DATA FOR THIS EXERCISE |
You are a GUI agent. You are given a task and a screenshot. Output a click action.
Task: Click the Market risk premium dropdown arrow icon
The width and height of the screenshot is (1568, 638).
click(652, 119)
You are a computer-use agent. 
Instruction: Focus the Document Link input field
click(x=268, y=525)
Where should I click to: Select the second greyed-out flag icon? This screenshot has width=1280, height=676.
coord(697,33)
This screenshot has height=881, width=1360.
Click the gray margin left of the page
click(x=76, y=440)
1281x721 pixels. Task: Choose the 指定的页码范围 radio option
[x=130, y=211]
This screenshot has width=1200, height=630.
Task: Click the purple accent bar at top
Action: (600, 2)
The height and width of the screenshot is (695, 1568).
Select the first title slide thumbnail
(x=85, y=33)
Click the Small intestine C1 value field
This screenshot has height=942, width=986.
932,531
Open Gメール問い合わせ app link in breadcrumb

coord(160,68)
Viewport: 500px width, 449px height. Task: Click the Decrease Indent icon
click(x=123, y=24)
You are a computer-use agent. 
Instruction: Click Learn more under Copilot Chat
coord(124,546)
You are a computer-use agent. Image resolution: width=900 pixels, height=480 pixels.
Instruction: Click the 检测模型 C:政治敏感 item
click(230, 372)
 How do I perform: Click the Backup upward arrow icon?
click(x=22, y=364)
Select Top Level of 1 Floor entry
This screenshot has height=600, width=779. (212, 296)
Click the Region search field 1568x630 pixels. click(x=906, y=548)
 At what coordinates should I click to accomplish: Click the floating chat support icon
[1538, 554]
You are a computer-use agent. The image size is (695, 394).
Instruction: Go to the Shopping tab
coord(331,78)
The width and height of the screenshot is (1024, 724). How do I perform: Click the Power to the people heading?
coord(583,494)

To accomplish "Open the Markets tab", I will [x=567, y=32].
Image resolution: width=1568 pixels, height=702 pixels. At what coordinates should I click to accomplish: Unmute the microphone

WHAT TO PRODUCE | Output the records exactly.

EXPECTED OUTPUT |
You are a GUI agent. You are given a task and a screenshot. Output a click action.
Task: Click the Market risk premium dropdown arrow icon
The width and height of the screenshot is (1568, 638).
click(652, 119)
You are a computer-use agent. 
Instruction: Focus the Document Link input field
click(x=268, y=525)
Where should I click to: Select the second greyed-out flag icon? This screenshot has width=1280, height=676.
coord(697,33)
This screenshot has height=881, width=1360.
Click the gray margin left of the page
click(x=76, y=440)
1281x721 pixels. Task: Choose the 指定的页码范围 radio option
[x=130, y=211]
This screenshot has width=1200, height=630.
Task: Click the purple accent bar at top
Action: (600, 2)
The height and width of the screenshot is (695, 1568).
Select the first title slide thumbnail
(x=85, y=33)
Click the Small intestine C1 value field
This screenshot has height=942, width=986.
932,531
Open Gメール問い合わせ app link in breadcrumb

coord(160,68)
Viewport: 500px width, 449px height. Task: Click the Decrease Indent icon
click(x=123, y=24)
You are a computer-use agent. 
Instruction: Click Learn more under Copilot Chat
coord(124,546)
You are a computer-use agent. Image resolution: width=900 pixels, height=480 pixels.
Instruction: Click the 检测模型 C:政治敏感 item
click(230, 372)
 How do I perform: Click the Backup upward arrow icon?
click(x=22, y=364)
Select Top Level of 1 Floor entry
This screenshot has height=600, width=779. (212, 296)
Click the Region search field 1568x630 pixels. click(x=906, y=548)
 At what coordinates should I click to accomplish: Click the floating chat support icon
[1538, 554]
You are a computer-use agent. The image size is (695, 394).
Instruction: Go to the Shopping tab
coord(331,78)
The width and height of the screenshot is (1024, 724). How do I perform: Click the Power to the people heading?
coord(583,494)

To accomplish "Open the Markets tab", I will [x=567, y=32].
Image resolution: width=1568 pixels, height=702 pixels. At what coordinates should I click to accomplish: Unmute the microphone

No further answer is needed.